The jury is still out on a final decision, however, I've now collected a compelling set of scenarios that I'll be presenting to the Windows Vista leadership team to consider for an RTM compromise.
* * *
For me this has nothing to do with being a power user or not, and everything to do with being able to avoid disturbing other people. When I'm at a lecture, at a conference or in any other public place, I want to be able to start my laptop without annoying anyone else. If I forgot to completely turn off sound last time I used it (listening to music at home or watching a movie) I'll simply have to avoid the computer until I can get to a suitable location where I can turn it on, listen to the sound, log in, mute the sound (using the software-only controls), put the computer to sleep again and finally walk back...
Jonas: "...being able to avoid disturbing other people."
This is a valid and important concern, Jonas. However, you may be misunderstanding how subtle this new sound and default level will be based upon XP.
Also, like your cellphone ringing sound, you are still in 100% control of the volume and mute state of your machine.

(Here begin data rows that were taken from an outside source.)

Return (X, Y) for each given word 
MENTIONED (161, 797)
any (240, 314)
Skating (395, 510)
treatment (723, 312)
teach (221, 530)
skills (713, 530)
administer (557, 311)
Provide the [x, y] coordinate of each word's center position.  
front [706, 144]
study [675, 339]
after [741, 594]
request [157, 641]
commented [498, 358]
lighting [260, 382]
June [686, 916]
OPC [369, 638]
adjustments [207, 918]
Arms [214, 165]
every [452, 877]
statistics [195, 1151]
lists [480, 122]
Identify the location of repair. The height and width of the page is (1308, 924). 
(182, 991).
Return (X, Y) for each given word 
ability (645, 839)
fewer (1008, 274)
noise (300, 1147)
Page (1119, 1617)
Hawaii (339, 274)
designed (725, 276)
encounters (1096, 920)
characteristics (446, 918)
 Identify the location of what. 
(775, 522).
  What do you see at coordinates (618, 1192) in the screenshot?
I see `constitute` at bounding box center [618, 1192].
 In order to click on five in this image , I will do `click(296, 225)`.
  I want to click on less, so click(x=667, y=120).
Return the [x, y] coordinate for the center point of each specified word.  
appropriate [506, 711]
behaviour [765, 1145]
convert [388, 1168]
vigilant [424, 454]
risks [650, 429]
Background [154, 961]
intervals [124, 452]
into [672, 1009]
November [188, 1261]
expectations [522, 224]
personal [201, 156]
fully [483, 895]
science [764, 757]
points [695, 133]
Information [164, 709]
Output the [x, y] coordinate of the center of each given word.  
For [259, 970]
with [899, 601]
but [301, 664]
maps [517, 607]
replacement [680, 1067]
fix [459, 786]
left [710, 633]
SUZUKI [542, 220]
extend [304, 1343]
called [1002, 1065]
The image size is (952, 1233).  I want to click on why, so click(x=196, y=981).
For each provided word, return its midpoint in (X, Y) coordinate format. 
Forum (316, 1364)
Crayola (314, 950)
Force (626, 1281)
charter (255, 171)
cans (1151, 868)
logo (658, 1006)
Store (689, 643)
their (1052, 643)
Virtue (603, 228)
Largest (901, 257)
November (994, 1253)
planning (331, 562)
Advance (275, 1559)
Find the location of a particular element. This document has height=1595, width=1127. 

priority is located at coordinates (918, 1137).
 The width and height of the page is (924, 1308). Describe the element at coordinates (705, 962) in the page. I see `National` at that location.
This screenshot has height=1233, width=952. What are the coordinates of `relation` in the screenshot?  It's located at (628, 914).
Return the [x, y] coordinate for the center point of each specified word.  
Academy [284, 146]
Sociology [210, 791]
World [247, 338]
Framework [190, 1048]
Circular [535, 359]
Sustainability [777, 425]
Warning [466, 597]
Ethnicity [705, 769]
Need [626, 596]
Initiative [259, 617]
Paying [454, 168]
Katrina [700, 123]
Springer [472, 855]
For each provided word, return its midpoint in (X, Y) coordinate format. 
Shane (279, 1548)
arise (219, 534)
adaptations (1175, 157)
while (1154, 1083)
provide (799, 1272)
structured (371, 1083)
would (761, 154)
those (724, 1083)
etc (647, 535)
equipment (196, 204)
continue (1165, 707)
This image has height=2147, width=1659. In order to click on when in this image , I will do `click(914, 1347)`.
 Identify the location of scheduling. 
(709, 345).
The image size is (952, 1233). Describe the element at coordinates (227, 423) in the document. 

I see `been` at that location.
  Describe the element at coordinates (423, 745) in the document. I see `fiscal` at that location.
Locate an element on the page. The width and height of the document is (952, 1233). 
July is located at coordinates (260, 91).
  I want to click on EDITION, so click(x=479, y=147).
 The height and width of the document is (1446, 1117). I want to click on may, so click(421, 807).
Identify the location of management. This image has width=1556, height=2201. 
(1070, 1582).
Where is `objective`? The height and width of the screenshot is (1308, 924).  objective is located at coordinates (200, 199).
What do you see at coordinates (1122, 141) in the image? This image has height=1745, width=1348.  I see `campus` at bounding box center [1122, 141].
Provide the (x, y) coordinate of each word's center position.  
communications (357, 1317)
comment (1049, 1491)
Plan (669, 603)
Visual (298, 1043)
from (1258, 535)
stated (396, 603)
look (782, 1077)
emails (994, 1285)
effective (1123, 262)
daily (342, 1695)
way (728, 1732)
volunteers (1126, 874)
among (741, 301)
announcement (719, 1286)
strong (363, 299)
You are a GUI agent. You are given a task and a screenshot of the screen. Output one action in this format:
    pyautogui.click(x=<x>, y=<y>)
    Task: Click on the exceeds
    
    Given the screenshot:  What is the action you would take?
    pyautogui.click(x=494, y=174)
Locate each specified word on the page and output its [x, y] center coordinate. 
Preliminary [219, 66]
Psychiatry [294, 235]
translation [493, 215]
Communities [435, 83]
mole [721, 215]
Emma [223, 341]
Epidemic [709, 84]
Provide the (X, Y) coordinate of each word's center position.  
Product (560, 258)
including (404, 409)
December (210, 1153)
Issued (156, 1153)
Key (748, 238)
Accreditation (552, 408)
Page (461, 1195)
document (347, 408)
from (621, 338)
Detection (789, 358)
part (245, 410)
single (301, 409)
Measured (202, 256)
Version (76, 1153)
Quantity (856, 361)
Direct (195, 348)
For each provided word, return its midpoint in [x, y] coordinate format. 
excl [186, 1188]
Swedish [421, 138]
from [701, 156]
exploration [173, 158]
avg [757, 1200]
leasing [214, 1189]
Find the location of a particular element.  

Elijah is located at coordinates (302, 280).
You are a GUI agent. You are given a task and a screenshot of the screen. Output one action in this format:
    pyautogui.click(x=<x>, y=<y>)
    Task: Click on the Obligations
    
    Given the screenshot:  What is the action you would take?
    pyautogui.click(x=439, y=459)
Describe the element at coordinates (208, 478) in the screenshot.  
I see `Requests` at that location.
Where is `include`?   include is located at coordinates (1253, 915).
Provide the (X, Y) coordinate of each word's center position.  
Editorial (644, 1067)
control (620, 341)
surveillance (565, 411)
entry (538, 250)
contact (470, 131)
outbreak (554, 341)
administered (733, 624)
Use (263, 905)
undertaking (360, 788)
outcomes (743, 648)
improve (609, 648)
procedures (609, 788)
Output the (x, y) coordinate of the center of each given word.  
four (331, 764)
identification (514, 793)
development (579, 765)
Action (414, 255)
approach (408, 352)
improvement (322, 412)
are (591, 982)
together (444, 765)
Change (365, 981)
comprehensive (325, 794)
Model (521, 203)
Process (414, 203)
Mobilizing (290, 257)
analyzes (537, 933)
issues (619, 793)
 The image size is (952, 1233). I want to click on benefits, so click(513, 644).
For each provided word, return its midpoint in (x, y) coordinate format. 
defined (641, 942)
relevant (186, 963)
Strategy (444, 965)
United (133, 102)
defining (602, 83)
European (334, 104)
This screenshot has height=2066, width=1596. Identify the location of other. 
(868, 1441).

If you forget to turn off your ringer on your cellphone, same situation.
My own belief is that most users will adapt (and have already adapted in mobile situations) and keep their volume set to "low" or mute until they have something to listen to.
This is really not that hard to do today, even with loud and annoying XP sounds.
However, it is not ideal for those who wish for 100% customization or for those who NEVER wish to hear a UI sound.
But the RTM experience is also very very far from the "unmutable" rumors that have been spreading in the blogs and press.
I just posted a number of responses to questions in the Longhorn beta newsgroups. The climax of my latest post:
"It may simply be the 'best' compromise to give everyone the potential to have a 100% silent boot without thinking or interacting in advance.
And, for the record this (reg key for RTM) is going to be my personal recommendation."
* * *
I hate the darn startup sound. Pisses me off. I have all sounds disabled, included startup sound so there should be none. Playing one anyways is just, wrong!!!
Please dont do this!
There has been a lot of discussions around the net on the non-customizable and non-removable Windows Vista startup sound. Robert Scoble has a post that explains why the Vista team decided to design it...
First of all I want to express my appreciation to Steve Ball (Product Manager of WAVE - Windows Audio Video Excellence) for being the good guy here.
Not only did Steve take the time away from his enormous efforts getting Vista to RTM, he took the time to personally interact with the community. And he kept his cool and _listened_ while some of us (myself included) closed our minds.
Now this part is for those of you are _really_ bothered by the old XP Startup sound in builds 5742 and 5536. I've listed the steps necessary to remove this sound from these builds on my blog:
This information will probably NOT work for RC1. And the directions assume a certain level of technical expertise in NTFS permissions. They also require that you download and install a utility program. You will be modifying a SYSTEM file.
"AS-IS." No warranty expressed or implied. And not for the timid.
To Microsoft and Steve Ball, please reconsider this issue or better, simply ask the community, the users:
Please understand that this isn't just about customizability, it's about using computers in places like hospitals, libraries, onboard flights, when someone's sleeping, or simply for privacy without distraction. Again, I'm requesting that you please reconsider, or ask the users.
At least a registry value, so only power users would be able to change it. PLEASE.
PingBack from http://www.spyndle.com/2006/08/30/youve-got-microsoft/
By the way, is playback of WMA supported by the kernel in Vista like WAV audio?